The malignant tumor experience is 55% of those who receive treatment with patients with pain, with advanced cancer or terminal patients with 66%.

The WHO Directive has passed a few days before World Cancer Day, annually on February 4, to report millions of people around the world.

The problem is, on the one hand, to alleviate medication and, on the other, to train patients in healthcare management.

The WHO has only received enough data 6% of poor countries have oral morphine availability in primary healthcare centers (most of the drugs used in these cases). (Here also: Opioid medication: In Colombia there is also inequality for treating pain)

Ten times greater access (67%) in rich countries, according to data.

Krug, director of the WHO Non-Controlled Illness Department, explained at the press conference that the new leadership does not propose "revolution" to treat pain, but rather "evolutionary adaptation to the existing drug addiction, on a stage".

"What we want to present is to treat all the people suffering from cancer treatment and to be part of the treatment," he added.

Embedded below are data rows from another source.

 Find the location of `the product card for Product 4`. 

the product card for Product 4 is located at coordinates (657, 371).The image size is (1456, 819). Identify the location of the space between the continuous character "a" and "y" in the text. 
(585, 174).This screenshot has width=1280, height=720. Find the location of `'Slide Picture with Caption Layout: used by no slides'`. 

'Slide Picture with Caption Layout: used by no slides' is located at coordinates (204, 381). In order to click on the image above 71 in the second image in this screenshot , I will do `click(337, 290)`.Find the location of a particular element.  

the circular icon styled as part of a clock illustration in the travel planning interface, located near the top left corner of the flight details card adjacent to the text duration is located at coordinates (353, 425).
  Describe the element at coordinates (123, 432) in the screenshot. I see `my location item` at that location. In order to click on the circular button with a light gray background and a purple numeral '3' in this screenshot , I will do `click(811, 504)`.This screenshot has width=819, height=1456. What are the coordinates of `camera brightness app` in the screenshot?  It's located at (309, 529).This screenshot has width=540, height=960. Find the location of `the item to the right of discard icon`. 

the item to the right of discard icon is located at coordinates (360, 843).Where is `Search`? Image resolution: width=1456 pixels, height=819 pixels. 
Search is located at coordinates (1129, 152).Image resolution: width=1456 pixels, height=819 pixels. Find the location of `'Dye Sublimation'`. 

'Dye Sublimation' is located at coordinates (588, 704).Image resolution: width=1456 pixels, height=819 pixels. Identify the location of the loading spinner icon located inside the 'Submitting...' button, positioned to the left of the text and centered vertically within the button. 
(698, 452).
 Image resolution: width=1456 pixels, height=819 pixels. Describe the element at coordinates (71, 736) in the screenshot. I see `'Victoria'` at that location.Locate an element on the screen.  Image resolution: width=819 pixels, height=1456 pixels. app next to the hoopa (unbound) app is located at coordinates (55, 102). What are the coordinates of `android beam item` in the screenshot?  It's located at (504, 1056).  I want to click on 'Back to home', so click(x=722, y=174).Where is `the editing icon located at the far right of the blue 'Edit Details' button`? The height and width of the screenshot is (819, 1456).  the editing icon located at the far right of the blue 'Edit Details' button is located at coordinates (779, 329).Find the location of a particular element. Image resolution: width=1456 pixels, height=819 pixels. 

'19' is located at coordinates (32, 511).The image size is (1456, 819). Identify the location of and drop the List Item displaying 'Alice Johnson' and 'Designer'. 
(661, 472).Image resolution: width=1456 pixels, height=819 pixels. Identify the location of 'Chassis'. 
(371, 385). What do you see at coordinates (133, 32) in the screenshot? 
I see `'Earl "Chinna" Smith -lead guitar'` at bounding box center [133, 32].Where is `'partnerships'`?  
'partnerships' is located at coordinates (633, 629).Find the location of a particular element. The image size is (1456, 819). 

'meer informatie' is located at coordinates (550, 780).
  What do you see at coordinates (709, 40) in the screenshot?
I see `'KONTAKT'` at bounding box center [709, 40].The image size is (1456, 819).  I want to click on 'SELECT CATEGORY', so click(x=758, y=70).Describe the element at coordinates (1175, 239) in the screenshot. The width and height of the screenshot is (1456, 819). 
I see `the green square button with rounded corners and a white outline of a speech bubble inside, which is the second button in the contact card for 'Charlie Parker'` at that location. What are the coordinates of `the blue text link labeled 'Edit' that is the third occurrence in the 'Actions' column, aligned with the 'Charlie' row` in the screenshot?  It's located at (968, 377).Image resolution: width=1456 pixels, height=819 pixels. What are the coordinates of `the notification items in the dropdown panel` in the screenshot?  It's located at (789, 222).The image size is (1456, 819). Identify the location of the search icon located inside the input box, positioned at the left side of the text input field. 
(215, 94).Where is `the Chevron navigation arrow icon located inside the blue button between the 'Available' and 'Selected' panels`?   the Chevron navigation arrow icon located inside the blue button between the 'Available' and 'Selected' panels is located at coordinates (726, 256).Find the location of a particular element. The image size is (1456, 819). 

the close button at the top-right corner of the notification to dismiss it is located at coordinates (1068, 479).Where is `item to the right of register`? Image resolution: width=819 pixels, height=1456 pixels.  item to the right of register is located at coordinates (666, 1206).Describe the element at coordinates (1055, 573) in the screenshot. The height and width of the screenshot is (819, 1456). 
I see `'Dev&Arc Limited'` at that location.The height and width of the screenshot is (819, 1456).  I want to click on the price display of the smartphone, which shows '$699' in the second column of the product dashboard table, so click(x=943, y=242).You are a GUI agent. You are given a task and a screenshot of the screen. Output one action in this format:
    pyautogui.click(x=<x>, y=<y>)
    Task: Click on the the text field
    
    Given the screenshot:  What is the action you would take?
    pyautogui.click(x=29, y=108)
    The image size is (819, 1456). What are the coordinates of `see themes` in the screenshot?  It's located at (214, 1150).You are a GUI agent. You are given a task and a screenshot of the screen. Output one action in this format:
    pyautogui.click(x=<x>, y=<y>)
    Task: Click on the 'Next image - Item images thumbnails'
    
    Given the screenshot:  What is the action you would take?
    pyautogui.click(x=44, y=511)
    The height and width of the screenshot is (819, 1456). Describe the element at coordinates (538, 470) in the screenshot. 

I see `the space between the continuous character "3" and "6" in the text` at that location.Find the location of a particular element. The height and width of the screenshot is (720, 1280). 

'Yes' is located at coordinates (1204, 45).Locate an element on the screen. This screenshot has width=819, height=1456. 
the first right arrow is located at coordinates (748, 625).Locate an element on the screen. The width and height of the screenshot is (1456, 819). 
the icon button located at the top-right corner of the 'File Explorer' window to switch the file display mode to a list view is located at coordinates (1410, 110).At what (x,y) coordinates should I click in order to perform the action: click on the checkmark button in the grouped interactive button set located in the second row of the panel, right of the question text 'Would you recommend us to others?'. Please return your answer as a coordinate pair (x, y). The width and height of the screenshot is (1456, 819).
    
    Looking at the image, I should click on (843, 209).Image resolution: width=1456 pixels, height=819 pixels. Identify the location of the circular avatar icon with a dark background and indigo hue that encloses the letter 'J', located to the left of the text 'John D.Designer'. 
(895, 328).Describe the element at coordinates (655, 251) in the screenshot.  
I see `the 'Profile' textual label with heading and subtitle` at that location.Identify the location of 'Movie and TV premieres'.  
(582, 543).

One of the biggest barriers that arose in one of these is the fear in some countries, the availability of opioids (a type of analgesic) that can lead to abuses and, in particular, to those who stick to these substances. It affects the patient's dependence. (We recommend: The global crisis that is not capable of treating opium pain)

Krug believes that the need to find a balance between the needs of these patients and the needs of patients, to prevent illness or to die with dignity.